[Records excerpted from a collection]
-=-=-=-=-

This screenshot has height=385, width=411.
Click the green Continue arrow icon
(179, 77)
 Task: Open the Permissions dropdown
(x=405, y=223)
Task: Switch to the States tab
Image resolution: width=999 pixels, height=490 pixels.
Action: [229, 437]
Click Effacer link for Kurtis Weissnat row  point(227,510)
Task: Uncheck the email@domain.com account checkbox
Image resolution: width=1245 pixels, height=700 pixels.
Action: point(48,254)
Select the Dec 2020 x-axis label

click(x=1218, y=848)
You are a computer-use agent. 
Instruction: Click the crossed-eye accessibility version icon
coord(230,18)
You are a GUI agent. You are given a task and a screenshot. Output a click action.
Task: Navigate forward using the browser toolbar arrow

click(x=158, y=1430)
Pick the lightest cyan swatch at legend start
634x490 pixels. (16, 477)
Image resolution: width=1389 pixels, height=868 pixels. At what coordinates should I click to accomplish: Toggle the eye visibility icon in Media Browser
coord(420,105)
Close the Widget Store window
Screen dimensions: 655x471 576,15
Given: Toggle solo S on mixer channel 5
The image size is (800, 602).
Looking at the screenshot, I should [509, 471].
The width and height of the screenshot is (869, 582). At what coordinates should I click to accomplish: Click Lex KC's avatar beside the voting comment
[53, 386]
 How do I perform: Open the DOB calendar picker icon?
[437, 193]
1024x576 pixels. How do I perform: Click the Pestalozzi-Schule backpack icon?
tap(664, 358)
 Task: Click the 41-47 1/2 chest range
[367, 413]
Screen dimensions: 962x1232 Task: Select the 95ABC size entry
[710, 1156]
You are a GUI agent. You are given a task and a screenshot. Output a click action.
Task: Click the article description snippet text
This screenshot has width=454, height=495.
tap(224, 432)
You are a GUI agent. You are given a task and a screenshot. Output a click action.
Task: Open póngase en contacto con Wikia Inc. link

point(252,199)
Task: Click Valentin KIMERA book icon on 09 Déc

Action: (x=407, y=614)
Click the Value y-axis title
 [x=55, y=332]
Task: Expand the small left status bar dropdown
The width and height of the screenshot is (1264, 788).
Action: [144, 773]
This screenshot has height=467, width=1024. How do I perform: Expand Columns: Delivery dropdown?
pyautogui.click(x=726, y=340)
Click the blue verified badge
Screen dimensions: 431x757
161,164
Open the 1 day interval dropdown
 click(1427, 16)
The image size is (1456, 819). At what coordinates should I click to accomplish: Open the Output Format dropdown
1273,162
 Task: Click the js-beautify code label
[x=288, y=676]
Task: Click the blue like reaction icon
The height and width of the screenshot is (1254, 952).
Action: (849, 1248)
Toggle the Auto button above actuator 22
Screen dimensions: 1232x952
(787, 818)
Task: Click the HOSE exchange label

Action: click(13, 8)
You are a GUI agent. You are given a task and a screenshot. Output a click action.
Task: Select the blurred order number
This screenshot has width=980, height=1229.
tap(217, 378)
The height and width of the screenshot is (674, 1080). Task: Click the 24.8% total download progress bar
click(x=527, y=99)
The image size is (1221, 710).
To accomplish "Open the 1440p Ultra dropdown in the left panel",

-=-=-=-=-

→ Exercise
Write out the records shown above, exactly as they appear.

→ Answer space
This screenshot has height=385, width=411.
Click the green Continue arrow icon
(179, 77)
 Task: Open the Permissions dropdown
(x=405, y=223)
Task: Switch to the States tab
Image resolution: width=999 pixels, height=490 pixels.
Action: [229, 437]
Click Effacer link for Kurtis Weissnat row  point(227,510)
Task: Uncheck the email@domain.com account checkbox
Image resolution: width=1245 pixels, height=700 pixels.
Action: point(48,254)
Select the Dec 2020 x-axis label

click(x=1218, y=848)
You are a computer-use agent. 
Instruction: Click the crossed-eye accessibility version icon
coord(230,18)
You are a GUI agent. You are given a task and a screenshot. Output a click action.
Task: Navigate forward using the browser toolbar arrow

click(x=158, y=1430)
Pick the lightest cyan swatch at legend start
634x490 pixels. (16, 477)
Image resolution: width=1389 pixels, height=868 pixels. At what coordinates should I click to accomplish: Toggle the eye visibility icon in Media Browser
coord(420,105)
Close the Widget Store window
Screen dimensions: 655x471 576,15
Given: Toggle solo S on mixer channel 5
The image size is (800, 602).
Looking at the screenshot, I should [509, 471].
The width and height of the screenshot is (869, 582). At what coordinates should I click to accomplish: Click Lex KC's avatar beside the voting comment
[53, 386]
 How do I perform: Open the DOB calendar picker icon?
[437, 193]
1024x576 pixels. How do I perform: Click the Pestalozzi-Schule backpack icon?
tap(664, 358)
 Task: Click the 41-47 1/2 chest range
[367, 413]
Screen dimensions: 962x1232 Task: Select the 95ABC size entry
[710, 1156]
You are a GUI agent. You are given a task and a screenshot. Output a click action.
Task: Click the article description snippet text
This screenshot has width=454, height=495.
tap(224, 432)
You are a GUI agent. You are given a task and a screenshot. Output a click action.
Task: Open póngase en contacto con Wikia Inc. link

point(252,199)
Task: Click Valentin KIMERA book icon on 09 Déc

Action: (x=407, y=614)
Click the Value y-axis title
 [x=55, y=332]
Task: Expand the small left status bar dropdown
The width and height of the screenshot is (1264, 788).
Action: [144, 773]
This screenshot has height=467, width=1024. How do I perform: Expand Columns: Delivery dropdown?
pyautogui.click(x=726, y=340)
Click the blue verified badge
Screen dimensions: 431x757
161,164
Open the 1 day interval dropdown
 click(1427, 16)
The image size is (1456, 819). At what coordinates should I click to accomplish: Open the Output Format dropdown
1273,162
 Task: Click the js-beautify code label
[x=288, y=676]
Task: Click the blue like reaction icon
The height and width of the screenshot is (1254, 952).
Action: (849, 1248)
Toggle the Auto button above actuator 22
Screen dimensions: 1232x952
(787, 818)
Task: Click the HOSE exchange label

Action: click(13, 8)
You are a GUI agent. You are given a task and a screenshot. Output a click action.
Task: Select the blurred order number
This screenshot has width=980, height=1229.
tap(217, 378)
The height and width of the screenshot is (674, 1080). Task: Click the 24.8% total download progress bar
click(x=527, y=99)
The image size is (1221, 710).
To accomplish "Open the 1440p Ultra dropdown in the left panel",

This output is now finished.